Listening to Twenty One Pilots' Tyler Joseph discuss as he revisits his old music and his creative process during his Storyteller Performance, it inspired me to revisit my own work and strip down his message into a more general discussion on the developmental process.

When you’re creating and writing a song, you really don’t have a home base or an anchor. You’re kind of lost at sea trying to figure out what the song wants to be when you have endless possibilities, endless directions the song can go.

A difference method in which to create is to inject the work with its own set of morals, personality or an entire persona. It decides what it wants to do and therefore it makes the decisions. If the work sucks, it was the works fault and releases the pressure off of you as the creator, so that you can reconfigure the persona to structure a different outcome.

Rules tell you a bunch of things you can and can’t do. They are the bumpers on a bowling alley that prevent you from going into the gutters so that you more likely to hit the pins and ideally a strike. With more freedom does not mean less limitations. The limitations increase the possible productions rather than decrease. Without constraints, you wouldn’t have music, you would just have noise.

Once you’ve created something, built it, played with it, released it and introduced it publicly, it takes a life of its own.

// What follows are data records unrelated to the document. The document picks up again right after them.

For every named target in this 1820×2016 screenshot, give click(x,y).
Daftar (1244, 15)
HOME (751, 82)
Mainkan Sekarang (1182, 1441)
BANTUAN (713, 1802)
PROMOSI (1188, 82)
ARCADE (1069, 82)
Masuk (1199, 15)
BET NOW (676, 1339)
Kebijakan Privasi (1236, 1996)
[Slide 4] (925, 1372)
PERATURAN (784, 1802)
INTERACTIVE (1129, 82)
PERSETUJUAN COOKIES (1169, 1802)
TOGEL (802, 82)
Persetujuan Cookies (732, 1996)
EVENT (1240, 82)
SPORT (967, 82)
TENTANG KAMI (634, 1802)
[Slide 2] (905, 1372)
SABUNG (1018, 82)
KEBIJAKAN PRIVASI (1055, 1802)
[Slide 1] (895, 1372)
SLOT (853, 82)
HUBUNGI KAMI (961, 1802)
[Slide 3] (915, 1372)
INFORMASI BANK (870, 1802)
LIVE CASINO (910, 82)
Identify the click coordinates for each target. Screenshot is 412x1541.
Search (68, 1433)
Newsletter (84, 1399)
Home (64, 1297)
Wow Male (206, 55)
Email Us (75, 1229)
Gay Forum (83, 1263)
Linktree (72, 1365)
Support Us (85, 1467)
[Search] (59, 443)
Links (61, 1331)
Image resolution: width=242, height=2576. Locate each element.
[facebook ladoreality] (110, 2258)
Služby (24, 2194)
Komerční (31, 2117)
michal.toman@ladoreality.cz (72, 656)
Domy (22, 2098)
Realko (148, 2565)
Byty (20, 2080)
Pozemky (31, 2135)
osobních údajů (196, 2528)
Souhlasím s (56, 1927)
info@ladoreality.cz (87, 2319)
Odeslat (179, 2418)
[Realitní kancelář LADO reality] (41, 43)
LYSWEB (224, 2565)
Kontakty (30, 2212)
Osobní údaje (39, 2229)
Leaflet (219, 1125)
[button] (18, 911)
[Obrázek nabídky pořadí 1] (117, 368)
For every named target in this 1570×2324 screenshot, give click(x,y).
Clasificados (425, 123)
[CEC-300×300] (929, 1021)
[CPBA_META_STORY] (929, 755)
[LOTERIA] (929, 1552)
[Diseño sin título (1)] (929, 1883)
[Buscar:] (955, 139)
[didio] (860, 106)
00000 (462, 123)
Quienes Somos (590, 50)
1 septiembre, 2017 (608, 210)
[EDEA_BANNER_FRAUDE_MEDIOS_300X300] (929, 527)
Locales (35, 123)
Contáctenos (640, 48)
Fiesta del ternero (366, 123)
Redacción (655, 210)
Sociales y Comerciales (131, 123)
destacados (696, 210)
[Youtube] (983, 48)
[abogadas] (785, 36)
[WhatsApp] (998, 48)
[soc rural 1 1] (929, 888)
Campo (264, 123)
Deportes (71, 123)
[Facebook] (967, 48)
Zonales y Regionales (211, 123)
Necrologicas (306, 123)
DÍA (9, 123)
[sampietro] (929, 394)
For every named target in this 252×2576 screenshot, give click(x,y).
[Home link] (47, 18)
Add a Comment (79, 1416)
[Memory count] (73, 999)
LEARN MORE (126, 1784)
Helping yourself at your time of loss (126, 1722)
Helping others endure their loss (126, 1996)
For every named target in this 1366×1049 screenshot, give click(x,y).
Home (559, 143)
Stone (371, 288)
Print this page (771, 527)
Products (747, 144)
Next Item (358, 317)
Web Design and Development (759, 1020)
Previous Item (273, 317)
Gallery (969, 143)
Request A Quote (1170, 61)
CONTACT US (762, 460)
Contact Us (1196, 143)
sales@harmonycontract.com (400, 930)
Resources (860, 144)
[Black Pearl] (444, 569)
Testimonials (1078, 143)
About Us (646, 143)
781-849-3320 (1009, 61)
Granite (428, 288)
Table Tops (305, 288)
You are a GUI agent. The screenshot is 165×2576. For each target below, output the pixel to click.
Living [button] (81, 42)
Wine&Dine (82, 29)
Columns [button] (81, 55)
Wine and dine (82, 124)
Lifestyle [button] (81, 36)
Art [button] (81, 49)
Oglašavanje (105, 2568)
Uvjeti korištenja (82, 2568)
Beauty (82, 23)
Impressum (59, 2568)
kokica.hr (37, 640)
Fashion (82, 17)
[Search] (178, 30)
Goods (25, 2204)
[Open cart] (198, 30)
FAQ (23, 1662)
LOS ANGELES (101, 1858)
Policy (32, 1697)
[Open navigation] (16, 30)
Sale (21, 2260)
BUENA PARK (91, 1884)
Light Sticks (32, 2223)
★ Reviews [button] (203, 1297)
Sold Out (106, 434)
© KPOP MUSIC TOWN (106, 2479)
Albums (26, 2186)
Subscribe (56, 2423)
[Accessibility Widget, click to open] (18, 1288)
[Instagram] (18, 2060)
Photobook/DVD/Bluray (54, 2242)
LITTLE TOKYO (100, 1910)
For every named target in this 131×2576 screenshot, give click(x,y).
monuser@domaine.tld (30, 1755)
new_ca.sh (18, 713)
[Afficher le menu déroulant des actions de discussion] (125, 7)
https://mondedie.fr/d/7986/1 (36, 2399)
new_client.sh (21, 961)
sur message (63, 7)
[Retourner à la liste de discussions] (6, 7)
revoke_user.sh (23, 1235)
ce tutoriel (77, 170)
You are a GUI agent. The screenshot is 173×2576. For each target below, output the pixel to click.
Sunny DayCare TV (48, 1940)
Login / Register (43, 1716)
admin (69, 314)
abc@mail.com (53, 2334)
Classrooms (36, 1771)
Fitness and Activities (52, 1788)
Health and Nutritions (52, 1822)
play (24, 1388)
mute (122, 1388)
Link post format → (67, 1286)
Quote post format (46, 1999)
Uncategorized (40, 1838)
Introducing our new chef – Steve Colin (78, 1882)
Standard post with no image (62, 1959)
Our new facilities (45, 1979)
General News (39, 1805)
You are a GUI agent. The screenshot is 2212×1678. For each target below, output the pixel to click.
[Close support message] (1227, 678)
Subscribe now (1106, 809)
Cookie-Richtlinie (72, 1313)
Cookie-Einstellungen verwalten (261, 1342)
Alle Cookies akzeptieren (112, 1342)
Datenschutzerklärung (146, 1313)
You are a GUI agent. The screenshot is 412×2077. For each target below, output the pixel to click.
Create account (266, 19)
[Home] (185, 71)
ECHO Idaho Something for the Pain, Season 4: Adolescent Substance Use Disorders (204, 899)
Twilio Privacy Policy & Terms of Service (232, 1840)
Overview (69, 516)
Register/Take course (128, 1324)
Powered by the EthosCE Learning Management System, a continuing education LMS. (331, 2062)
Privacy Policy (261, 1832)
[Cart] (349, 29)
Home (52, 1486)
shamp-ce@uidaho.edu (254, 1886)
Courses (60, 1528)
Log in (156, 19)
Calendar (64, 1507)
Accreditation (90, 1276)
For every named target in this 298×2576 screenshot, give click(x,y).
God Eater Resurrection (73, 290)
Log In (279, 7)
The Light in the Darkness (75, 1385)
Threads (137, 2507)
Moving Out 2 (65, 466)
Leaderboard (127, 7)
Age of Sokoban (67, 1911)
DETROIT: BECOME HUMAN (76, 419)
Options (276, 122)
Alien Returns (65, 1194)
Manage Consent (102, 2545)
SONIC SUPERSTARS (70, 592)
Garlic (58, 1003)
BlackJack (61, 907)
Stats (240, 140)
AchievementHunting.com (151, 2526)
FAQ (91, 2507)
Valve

To revisit the work, you can strip down the work and it does a couple things for you. One, it reminds you where the work came from, the initial idea. Then that core (because the idea is there) becomes the anchor you didn’t have before to become your foundation of what worked to which you can then add new ideas and new elements on top of. You can become a little more fearless, more vulnerable, less concerned with execution or perfection because the message itself has already proven that it’s good and that because of the audience showing up that lets you know it’s good.